• **INSTRUCTIONS FOR THE TASK**:
Render the entries as a Markdown table with the columns Row and Text, giving each line its row number and skipping blank lines. Begin at the line that contains "Image resolution: width=1024" and stop after the last line of the entries.

• **EXTRACTED ENTRIES**:
################

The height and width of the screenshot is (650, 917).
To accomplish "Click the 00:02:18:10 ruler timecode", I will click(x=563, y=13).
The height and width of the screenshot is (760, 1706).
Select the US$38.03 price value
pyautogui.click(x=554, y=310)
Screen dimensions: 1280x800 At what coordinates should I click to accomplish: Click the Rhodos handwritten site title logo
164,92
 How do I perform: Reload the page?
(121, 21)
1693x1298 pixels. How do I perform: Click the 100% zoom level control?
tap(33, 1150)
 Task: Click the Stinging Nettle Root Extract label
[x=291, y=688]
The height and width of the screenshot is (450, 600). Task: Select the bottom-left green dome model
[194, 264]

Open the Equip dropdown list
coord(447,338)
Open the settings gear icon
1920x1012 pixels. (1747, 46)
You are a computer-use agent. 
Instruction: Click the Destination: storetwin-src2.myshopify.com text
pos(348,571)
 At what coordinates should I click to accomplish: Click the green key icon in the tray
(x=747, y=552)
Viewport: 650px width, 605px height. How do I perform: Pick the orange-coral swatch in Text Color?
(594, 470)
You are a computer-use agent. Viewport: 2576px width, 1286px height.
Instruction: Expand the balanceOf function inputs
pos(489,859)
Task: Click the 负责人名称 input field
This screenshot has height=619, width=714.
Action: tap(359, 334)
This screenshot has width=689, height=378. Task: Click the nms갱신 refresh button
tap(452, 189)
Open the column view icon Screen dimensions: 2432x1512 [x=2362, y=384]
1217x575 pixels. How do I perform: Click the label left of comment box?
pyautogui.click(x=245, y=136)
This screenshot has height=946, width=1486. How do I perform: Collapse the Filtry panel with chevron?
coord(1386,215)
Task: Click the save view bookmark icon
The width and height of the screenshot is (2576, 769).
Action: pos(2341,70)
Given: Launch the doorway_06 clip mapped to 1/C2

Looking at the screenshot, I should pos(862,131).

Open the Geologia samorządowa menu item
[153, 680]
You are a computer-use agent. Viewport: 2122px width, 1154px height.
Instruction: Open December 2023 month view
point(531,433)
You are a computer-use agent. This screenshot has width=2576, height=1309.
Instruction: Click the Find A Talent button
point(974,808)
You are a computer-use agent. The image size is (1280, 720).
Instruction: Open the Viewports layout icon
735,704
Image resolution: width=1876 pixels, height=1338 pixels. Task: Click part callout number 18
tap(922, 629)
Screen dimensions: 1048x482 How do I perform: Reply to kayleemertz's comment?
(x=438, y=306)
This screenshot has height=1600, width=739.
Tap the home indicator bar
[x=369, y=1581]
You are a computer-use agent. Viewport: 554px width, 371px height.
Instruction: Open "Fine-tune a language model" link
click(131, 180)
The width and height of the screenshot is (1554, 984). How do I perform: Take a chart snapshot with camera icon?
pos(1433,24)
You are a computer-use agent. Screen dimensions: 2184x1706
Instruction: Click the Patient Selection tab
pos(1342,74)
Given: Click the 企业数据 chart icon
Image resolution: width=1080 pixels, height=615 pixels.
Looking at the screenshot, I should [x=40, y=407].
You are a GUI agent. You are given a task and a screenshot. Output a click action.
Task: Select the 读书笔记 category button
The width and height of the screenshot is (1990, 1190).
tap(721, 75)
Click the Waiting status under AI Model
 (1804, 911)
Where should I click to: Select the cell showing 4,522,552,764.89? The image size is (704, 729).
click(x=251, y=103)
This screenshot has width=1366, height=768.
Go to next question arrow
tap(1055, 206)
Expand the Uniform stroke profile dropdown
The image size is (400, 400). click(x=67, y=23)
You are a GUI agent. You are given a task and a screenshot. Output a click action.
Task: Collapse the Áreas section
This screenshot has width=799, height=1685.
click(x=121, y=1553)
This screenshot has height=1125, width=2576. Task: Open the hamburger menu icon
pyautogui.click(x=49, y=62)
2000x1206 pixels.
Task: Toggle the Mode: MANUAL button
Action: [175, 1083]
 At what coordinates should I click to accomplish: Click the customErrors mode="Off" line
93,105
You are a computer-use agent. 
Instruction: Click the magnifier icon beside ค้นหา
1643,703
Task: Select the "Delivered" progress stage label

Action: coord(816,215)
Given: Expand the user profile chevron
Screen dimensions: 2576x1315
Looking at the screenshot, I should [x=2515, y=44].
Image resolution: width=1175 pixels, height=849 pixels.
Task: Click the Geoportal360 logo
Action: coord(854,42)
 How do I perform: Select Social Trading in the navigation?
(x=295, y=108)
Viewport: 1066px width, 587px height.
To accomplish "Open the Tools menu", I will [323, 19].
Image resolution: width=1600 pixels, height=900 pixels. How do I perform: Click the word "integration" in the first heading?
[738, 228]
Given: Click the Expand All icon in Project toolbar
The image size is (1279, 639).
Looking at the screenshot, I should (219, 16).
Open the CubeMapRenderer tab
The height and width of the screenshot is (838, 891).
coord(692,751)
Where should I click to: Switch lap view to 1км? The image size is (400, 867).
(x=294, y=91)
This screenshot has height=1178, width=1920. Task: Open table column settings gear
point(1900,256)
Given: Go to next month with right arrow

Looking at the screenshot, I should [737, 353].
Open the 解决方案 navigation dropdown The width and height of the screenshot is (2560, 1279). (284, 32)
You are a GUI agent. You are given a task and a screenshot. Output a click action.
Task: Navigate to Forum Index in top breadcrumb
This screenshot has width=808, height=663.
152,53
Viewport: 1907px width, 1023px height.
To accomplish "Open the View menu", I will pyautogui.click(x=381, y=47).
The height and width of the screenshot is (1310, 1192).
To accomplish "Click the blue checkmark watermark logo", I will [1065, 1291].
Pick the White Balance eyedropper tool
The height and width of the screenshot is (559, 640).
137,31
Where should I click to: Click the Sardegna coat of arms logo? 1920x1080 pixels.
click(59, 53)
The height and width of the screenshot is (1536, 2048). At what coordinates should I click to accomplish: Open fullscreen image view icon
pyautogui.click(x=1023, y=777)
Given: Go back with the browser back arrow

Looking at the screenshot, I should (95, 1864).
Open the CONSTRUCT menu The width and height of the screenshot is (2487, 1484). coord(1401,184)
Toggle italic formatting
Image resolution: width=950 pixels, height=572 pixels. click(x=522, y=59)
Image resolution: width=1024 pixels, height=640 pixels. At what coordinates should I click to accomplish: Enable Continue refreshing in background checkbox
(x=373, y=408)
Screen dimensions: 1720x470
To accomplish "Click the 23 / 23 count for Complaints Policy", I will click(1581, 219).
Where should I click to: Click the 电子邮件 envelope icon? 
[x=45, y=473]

################

• **OUTPUT FOR THIS TASK**:
| Row | Text |
|---|---|
| 1 | Image resolution: width=1024 pixels, height=640 pixels. At what coordinates should I click to accomplish: Enable Continue refreshing in background checkbox |
| 2 | (x=373, y=408) |
| 3 | Screen dimensions: 1720x470 |
| 4 | To accomplish "Click the 23 / 23 count for Complaints Policy", I will click(1581, 219). |
| 5 | Where should I click to: Click the 电子邮件 envelope icon?  |
| 6 | [x=45, y=473] |